We plot the data points and the regression line below:
## put the linear regression line (not accouting for errors)
plot(sc_ga_data$impressions, sc_ga_data$transactions)
abline(reg = coef(model))
Multi-linear regression is the same as simple linear regression, but you have more predictors - the below shows three (x, y, ø
) with corresponding regression coefficients (A, B and C
)
y = Ax + Bz + Cø + e
Plotting a multi-linear regression is harder for more than 3 variables, as you need a multi-dimensional space, but its exactly the same principle - in this case the coefficients A, B and C
show how much y
would change if their respective regressor changed by 1 (and everything else stayed the same)
In R, you create multi-linear regression via the lm()
function again, but you just add more variables to the model formula:
model2 <- lm(transactions ~ impressions + sessions + position, data = sc_ga_data)
## overall model statistics
glance(model2)
## r.squared adj.r.squared sigma statistic p.value df logLik
## 1 0.1642764 0.1351233 17.43101 5.634947 0.001421253 4 -382.9012
## AIC BIC deviance df.residual
## 1 775.8025 788.3015 26130.25 86
## coefficients
tidy(model2)
## term estimate std.error statistic p.value
## 1 (Intercept) 69.8256229916 2.997209e+01 2.3296885 0.02216593
## 2 impressions -0.0001550714 2.905029e-04 -0.5338034 0.59485465
## 3 sessions 0.0394295484 1.331140e-02 2.9620894 0.00395002
## 4 position -1.3288129470 1.161496e+00 -1.1440533 0.25577588
The \(R^2\) value has improved a little so we can explain 16% of transactions from our model.
How do you think the coefficients of multiple linear regression applied to all Google Analytics sessions compare to the actual conversion rate registered in the E-commerce reports? What about the multi-touch reports?
Instead of a metric dependent variable, a binary (e.g., yes/no, on/off) dependent variable can be use. For example, the digital analyst would ask, “Did you open the email?” or “Did you visit the webpage?” The responses are binary. Using logit regression, the model can predict the probability that a person would be in the yes group or the no group.
In R, you create logistic regression by using the glm()
function and passing in a family argument. In this case we choose binomial
(another name for logistic), but the argument takes many other names too for different types of regression - see ?family
for details.
model <- glm(sale ~ saw.promotion + existing.customer + hour.of.day,
data = webdata,
family = binomial)
This form of regression is an extension of logit regression.
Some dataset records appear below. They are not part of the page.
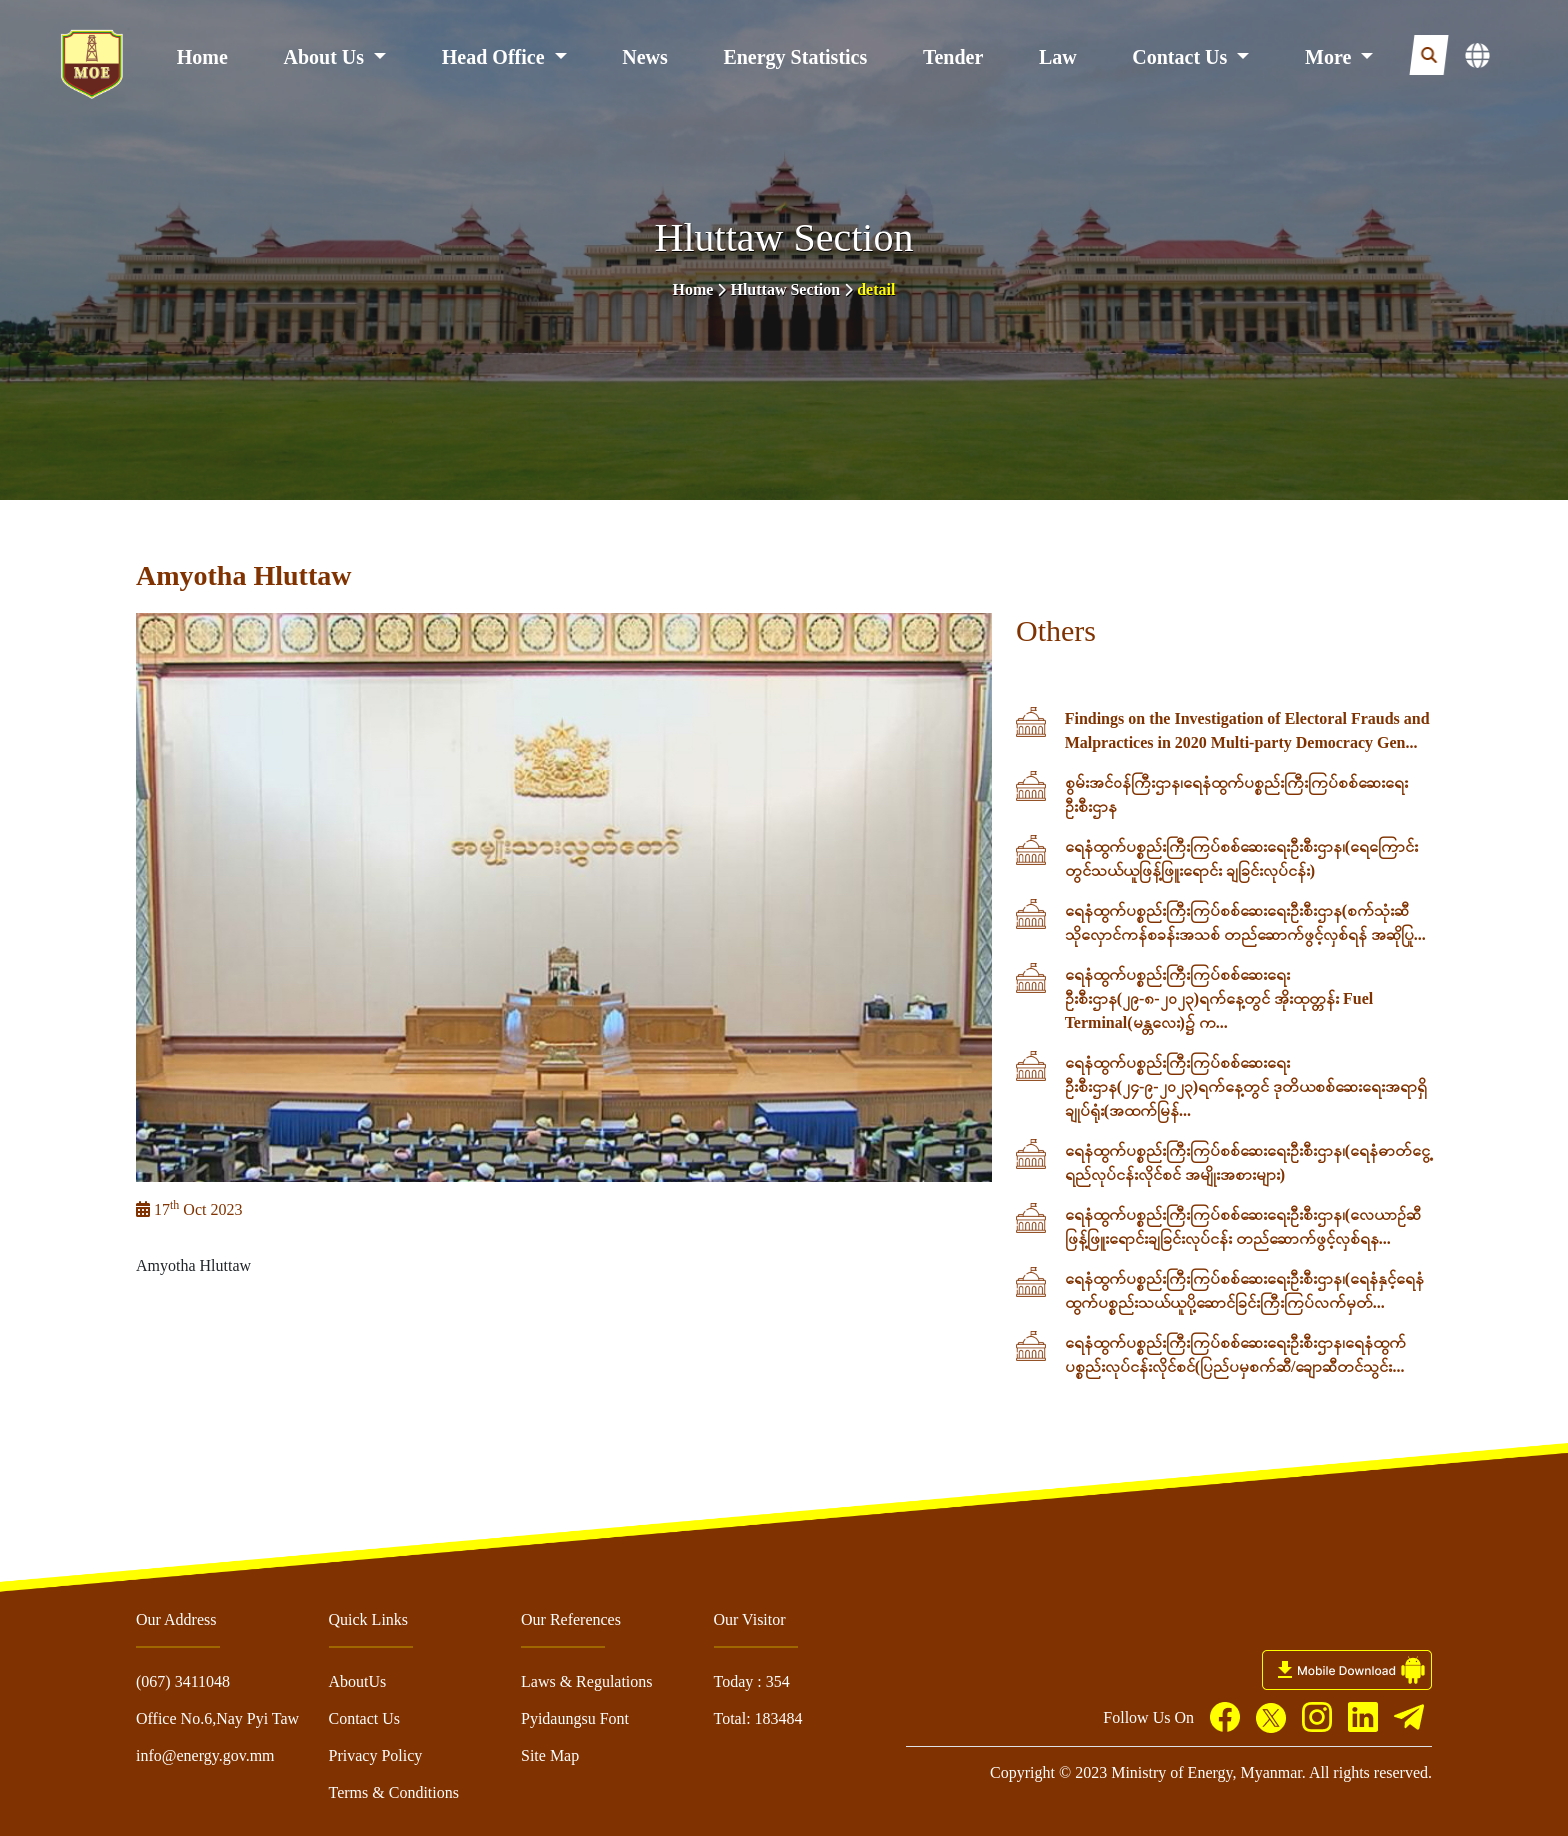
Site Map (550, 1755)
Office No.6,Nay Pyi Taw (217, 1718)
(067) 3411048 (183, 1681)
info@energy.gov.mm (205, 1755)
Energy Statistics (795, 57)
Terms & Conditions (394, 1792)
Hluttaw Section (785, 289)
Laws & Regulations (587, 1681)
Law (1058, 57)
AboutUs (358, 1681)
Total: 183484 (758, 1718)
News (645, 57)
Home (202, 57)
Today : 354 (752, 1681)
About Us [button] (327, 57)
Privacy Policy (376, 1755)
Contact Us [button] (1182, 57)
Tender (953, 57)
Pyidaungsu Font (575, 1718)
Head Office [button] (496, 57)
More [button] (1330, 57)
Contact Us (365, 1718)
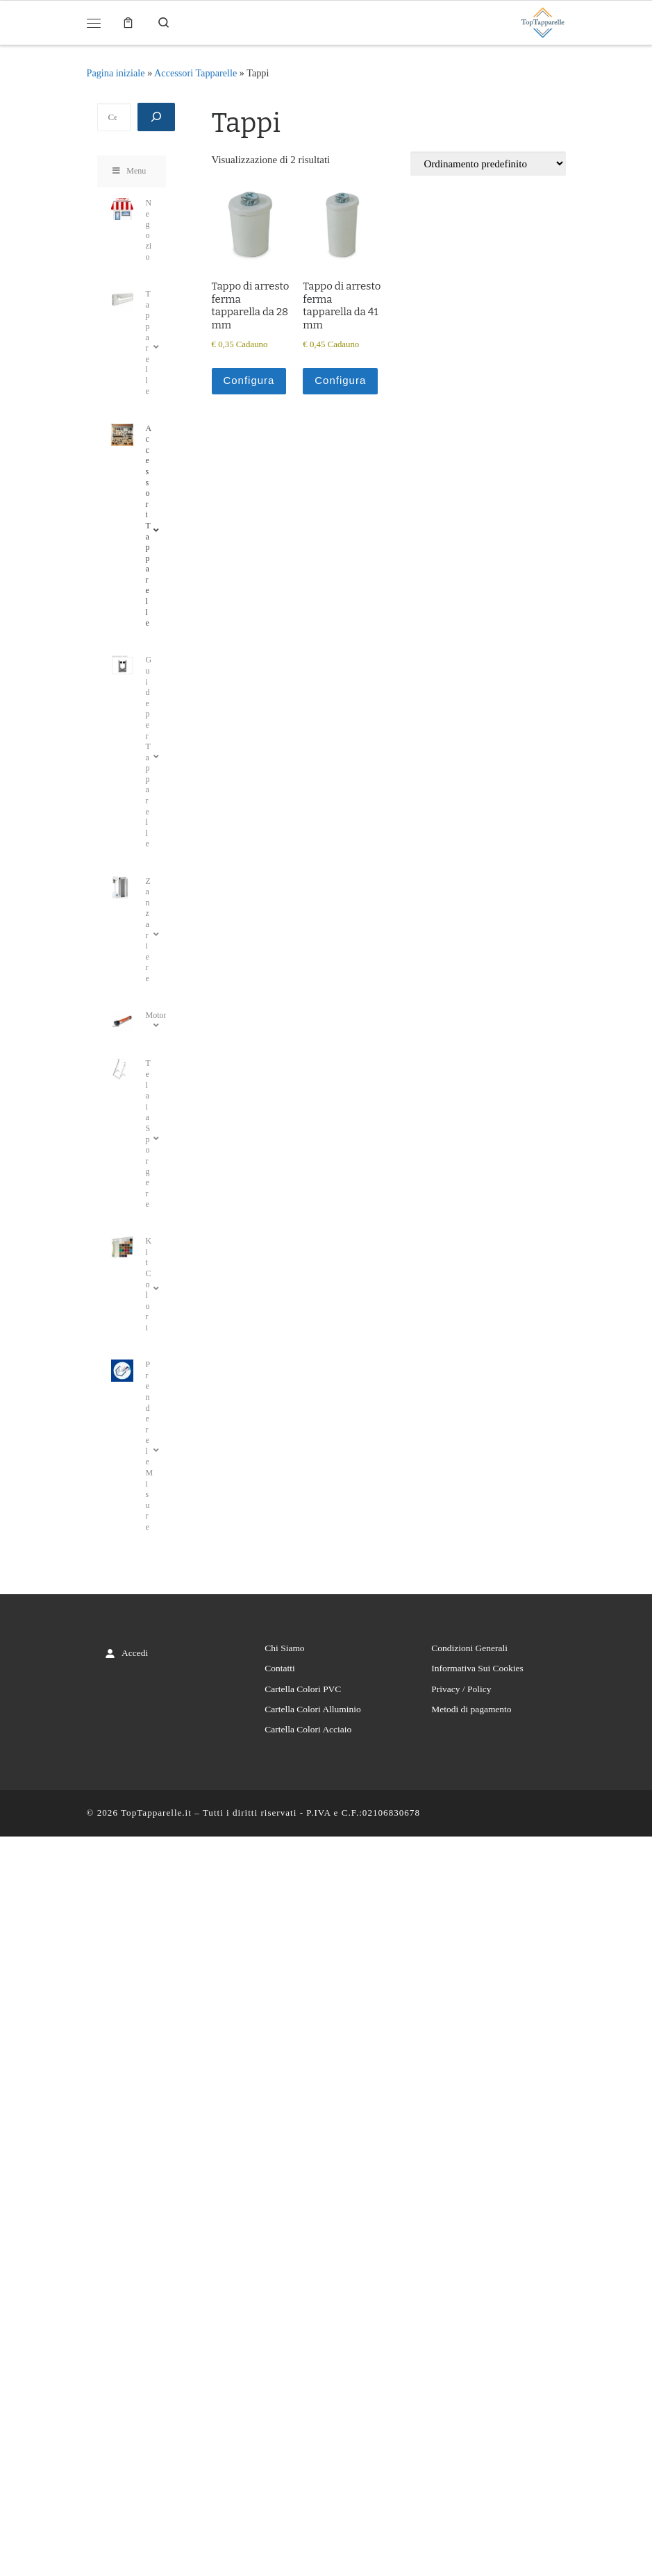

Lemdep (limited dependent) regression
If the dependent variable has a ceiling (i.e., top code) or a floor (i.e., bottom code), then technically lemdep (or limited dependent) regression should be used. Ceilings and/or floors in the dependent variable relate to capacity constraints. For example, a live feed streaming from a website could only allow 1,000 active streams. If we want to predict the likelihood that a person will stream our content, then we need to use lemdep because the dependent variable (in this examples, number of active streams) appears top coded.
Regression is the only analytical tool that allows for prediction. To perform a regression analysis, the digital analyst needs to include at least one metric independent variable and one metric dependent variable.
The adjusted R Square expalins the amount of variance in the dependent variable explained by the inclusion of the independent variable. The unstandardized B generate the desired prediction line. The standardize B allow for a comparison of the independent variables to determine those variables that provide insight and those variables that are superfluous.
This section is intended to introduce regression. There is enough here to get even a beginning digital analyst started.